New York Times bestselling author Lee Strobel trains his investigative sights on the hot-button issue of whether it's credible to believe God intervenes supernaturally in people's lives today.
This provocative book starts with an unlikely interview in which America's foremost skeptic builds a seemingly persuasive case against the miraculous. But then Strobel travels the country to quiz scholars to see whether they can offer solid answers to atheist objections. Along the way, he encounters astounding accounts of healings and other phenomena that simply cannot be explained away by naturalistic causes. The book features the results of exclusive new scientific polling that shows miracle accounts are much more common than people think.

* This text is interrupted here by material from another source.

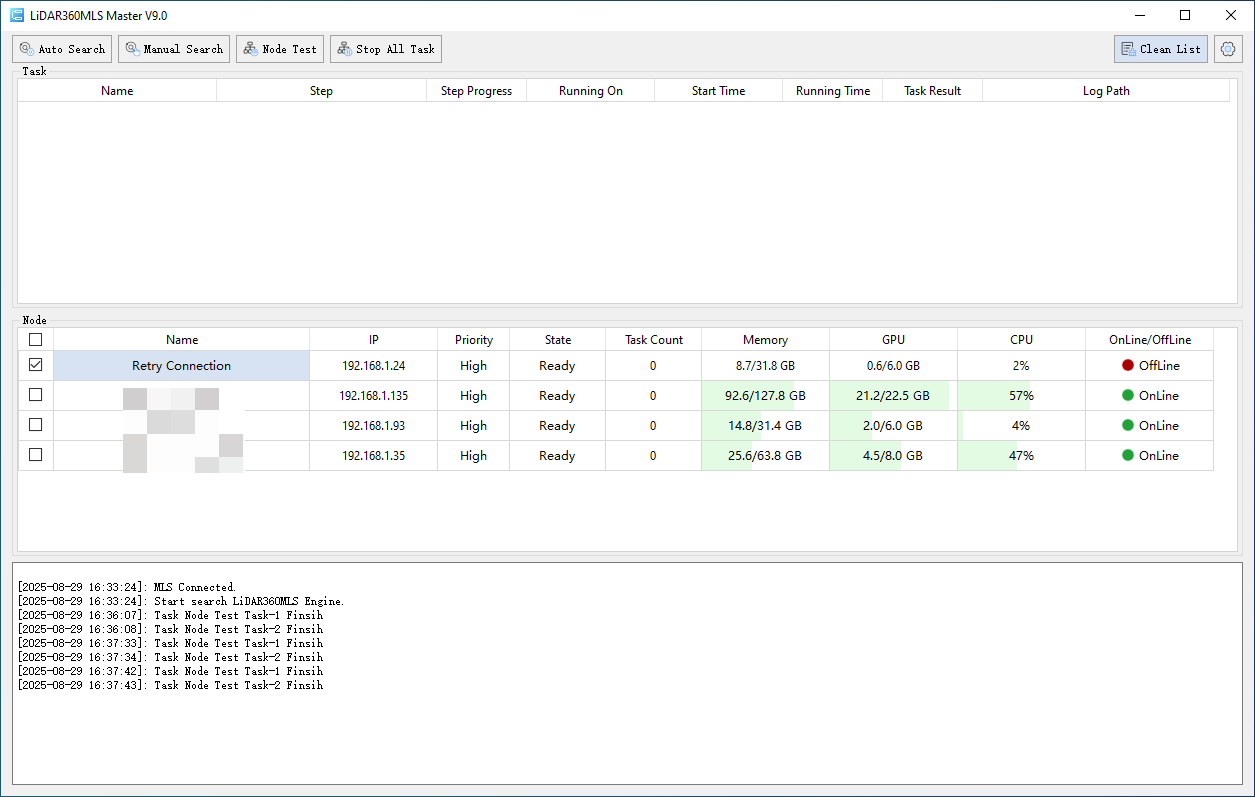
Task: Click the Retry Connection cell
Action: [181, 366]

What's more, Strobel delves into the most controversial question of all: what about miracles that don't happen? If God can intervene in the world, why doesn't he do it more often to relieve suffering? Many American Christians are embarrassed by the supernatural, not wanting to look odd or extreme to their neighbors. Yet, The Case for Miracles shows not only that the miraculous is possible, but that God still does intervene in our world in awe-inspiring ways. Here's a unique book that examines all sides of this issue and comes away with a passionate defense for God's divine action in lives today.
Atheist-turned-Christian, Lee Strobel is the former award-winning legal affairs editor of The Chicago Tribune. He holds a Master of Studies in Law degree, as well as a journalism degree and was a professional journalist for 14 years, winning Illinois' top honours for investigative reporting and public service journalism from United Press International.

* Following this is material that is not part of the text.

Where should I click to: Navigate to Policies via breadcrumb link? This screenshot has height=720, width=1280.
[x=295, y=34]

In 1981, after a two-year investigation of the evidence for Jesus, Lee received Christ as his Saviour, and subsequently became a teaching pastor at two of America's largest churches - Willow Creek Community Church, Chicago in 1987 and Saddleback Valley Community Church, California in 2000. In 2002 he left Saddleback's staff to focus on writing.
A New York Times best-selling author of nearly 20 books, he has been described by the Washington Post as "one of the evangelical community's most popular apologists." His journey from atheism to faith has been documented in the Gold Medallion-winning books The Case for Christ, Inside the Mind of Unchurched Harry and Mary and The Case for Faith.
His other best-sellers include Surviving a Spiritual Mismatch in Marriage, which he co-authored with his wife, Leslie; God's Outrageous Claims and What Jesus Would Say? Lee also shared the prestigious ECPA Jordon Christian Book of the Year award in 2005 for a curriculum he co-authored about the movie The Passion of the Christ.
Lee is also co-author of the Becoming a Contagious Christian training curriculum, which is used around the world. And his articles have been published in a variety of magazines, including Discipleship Journal, Marriage Partnership, The Christian Research Journal, Guideposts, and Decision. He is also a contributing editor and columnist for Outreach on-line magazine.
Lee and Leslie have been married for 33 years and live in Southern California. They have a daughter, Alison, and son Kyle who is married to Kellie, both Alison and Kyle are writers.